Figure 1. Total shad passage through the Easton and Chain Dam fishways since the inception of monitoring in 1994. Note total shad passage for 2010 is provisional as monitoring continues for the remainder of the season.
The 2010 American shad migration into the Lehigh River continues to surpass the low levels posted in 2008 (408 shad) and 2009 (425 shad). Why the difference in numbers passed amongst the 2010 passage and the last two years? While annual natural cyclic fluctuations in shad population abundance strongly influences passage through the Easton Dam fishway; low passage in 2008 and 2009 was likely influenced by adverse climatic and flow conditions that existed during the spring run in those years. Temperatures in 2008 and 2009 fluctuated wildly during the traditional peak periods of the run, with persistent decreases of river temperature, sometimes resulting in a change of a degree or more in a single day. Movement of American shad and spawning activity typically ceases when the river temperatures drops 1°C (1.8°F) or more. In 2010, water temperatures consistently increased following brief cooling periods in the second and third weeks of May, yielding suitable conditions for shad movement.
Flow also plays a part in successful passage of shad through the fishways. Typically, river flows tend to decrease during the shad migration allowing fishway attraction flows to “stand out” from dam spillage, which increases the chance of shad entering the Easton Dam fishway. Historic information tells us that American shad passage through the Easton Dam fishway generally begins when the Lehigh River and Delaware River flows fall below 4,000 cfs and 15,000 cfs, respectively and passage of shad is optimal when flows range between 2,000 to 4,000 cfs and 4,000 to 6,000 cfs respectively. In 2008 and 2009, river flows were constantly changing due rain from cold frontal passage during the entire springtime run, subsuming fishway attraction flows. For the 2010 shad run, river flows generally decreased after a strong influx of rain water during the first weeks of April and May, with minor increases of flow in the second and third week of May corresponding to the passage of weak cold frontal activity. One key difference in river flow amongst the three years was the very strong discharge (~ 9,000 cfs) observed during the first week of April in 2010 that was not evident in either 2008 or 2009 (< 4,100 cfs). This output of water from the Lehigh River may have helped shad differentiate the Lehigh River from Delaware River water based on its unique water chemistry. Thus, allowing Lehigh River shad to more easily “home” to their natal river.

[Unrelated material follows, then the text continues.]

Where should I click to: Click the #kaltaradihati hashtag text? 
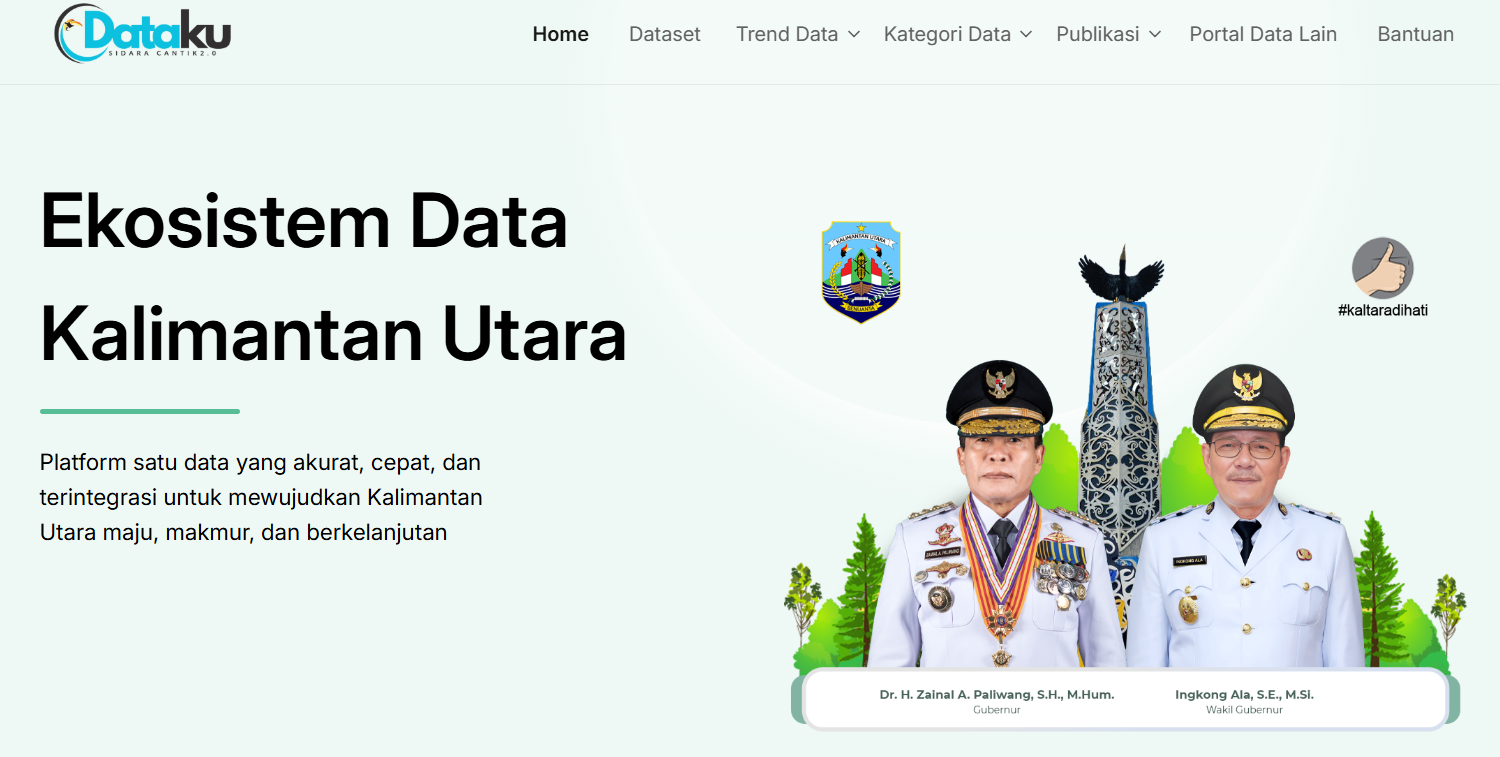pos(1382,310)
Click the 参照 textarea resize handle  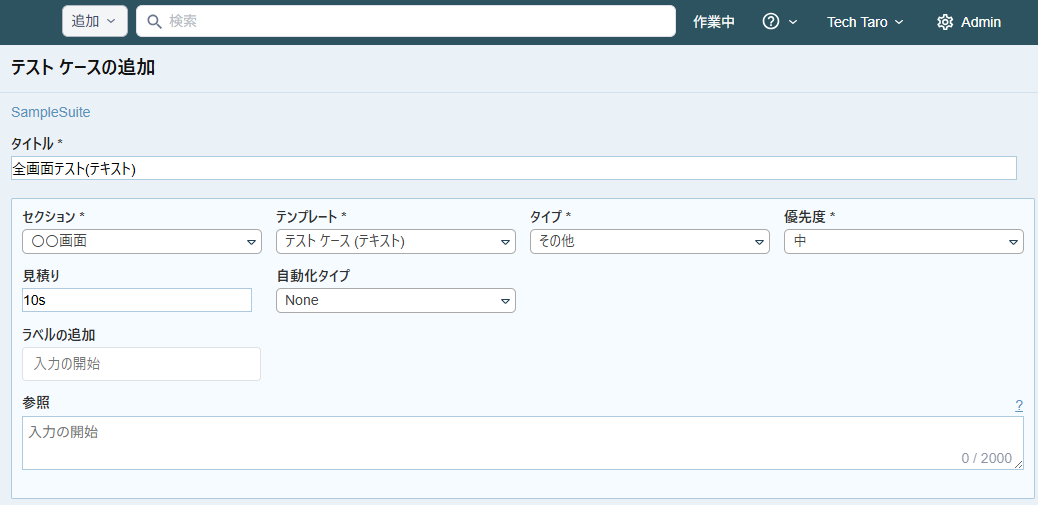tap(1018, 464)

Shad passage through the Chain Dam fishway is another story. Despite greater movement through the Easton Dam fishway in 2010, passage through the Chain Dam fishway continues to remain low. Time-lapsed video recording had only documented a total of 76 shad passing the Chain Dam fishway as of the May 22nd at 10:50 p.m. The efficiency of the Chain Dam shad passage is measured as a percentage of the Easton Dam fishway passage. In previous years, the percent passage at Chain Dam has varied dramatically, including the period after fishway upgrade which occurred in 2000. In the last 10 years, rates varied from a low of 9.5 in 2003 to a high of 44.6 in 2002. However, from a percent passage standpoint, the Chain Dam fishway is performing even poorer in 2010 than in the recent Easton Dam fishway low passage years of 2008 and 2009, of which 20.6 and 14.1 percent of those runs, respectively, successfully passed the Chain Dam fishway. That’s nearly double the passage rate posted so far for the 2010 run (6.2%). One encouraging statistic, however, is that historically total shad passage through the Chain Dam fishway has been highly correlated with shad passage at the Easton Dam fishway. Thus, passage of shad at Chain Dam fishway might increase as the season progresses.